# Task instructions:
After finding the line that contains "Given: Print the document with printer icon" in the entries below, retype it and every following line precisely, the last included.

:: Records provided ::

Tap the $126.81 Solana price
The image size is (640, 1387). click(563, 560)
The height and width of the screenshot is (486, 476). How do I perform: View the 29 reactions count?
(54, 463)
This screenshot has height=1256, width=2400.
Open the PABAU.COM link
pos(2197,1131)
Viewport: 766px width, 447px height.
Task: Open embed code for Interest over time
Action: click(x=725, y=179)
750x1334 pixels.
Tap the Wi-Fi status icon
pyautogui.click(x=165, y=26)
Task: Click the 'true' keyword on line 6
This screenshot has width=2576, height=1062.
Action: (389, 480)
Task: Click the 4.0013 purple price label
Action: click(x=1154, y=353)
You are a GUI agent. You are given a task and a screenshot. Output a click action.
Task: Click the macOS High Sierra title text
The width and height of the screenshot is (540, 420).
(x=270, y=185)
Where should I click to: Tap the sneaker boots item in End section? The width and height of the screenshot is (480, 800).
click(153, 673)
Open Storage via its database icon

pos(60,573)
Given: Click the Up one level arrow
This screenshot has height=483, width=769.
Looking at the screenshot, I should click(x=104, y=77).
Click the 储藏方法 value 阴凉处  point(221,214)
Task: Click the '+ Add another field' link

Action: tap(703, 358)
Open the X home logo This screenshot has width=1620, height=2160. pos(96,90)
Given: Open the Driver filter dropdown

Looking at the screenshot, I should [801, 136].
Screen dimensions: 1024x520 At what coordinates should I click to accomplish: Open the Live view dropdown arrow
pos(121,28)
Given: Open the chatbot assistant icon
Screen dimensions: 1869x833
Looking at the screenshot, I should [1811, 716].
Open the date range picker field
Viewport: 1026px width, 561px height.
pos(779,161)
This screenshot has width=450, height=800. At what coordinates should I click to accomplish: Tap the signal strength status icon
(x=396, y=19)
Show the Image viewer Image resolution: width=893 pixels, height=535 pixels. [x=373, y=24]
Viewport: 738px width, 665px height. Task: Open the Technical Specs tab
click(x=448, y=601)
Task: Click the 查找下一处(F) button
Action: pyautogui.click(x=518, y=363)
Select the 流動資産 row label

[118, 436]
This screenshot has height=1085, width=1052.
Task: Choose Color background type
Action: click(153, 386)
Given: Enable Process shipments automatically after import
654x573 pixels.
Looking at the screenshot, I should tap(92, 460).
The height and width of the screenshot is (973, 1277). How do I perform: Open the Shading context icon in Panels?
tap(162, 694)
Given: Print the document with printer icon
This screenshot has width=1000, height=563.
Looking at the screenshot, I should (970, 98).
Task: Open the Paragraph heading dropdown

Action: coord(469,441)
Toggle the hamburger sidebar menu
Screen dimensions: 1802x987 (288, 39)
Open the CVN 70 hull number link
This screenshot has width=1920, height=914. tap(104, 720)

:::

# Solution to this problem:
Given: Print the document with printer icon
This screenshot has width=1000, height=563.
Looking at the screenshot, I should (970, 98).
Task: Open the Paragraph heading dropdown

Action: coord(469,441)
Toggle the hamburger sidebar menu
Screen dimensions: 1802x987 (288, 39)
Open the CVN 70 hull number link
This screenshot has width=1920, height=914. tap(104, 720)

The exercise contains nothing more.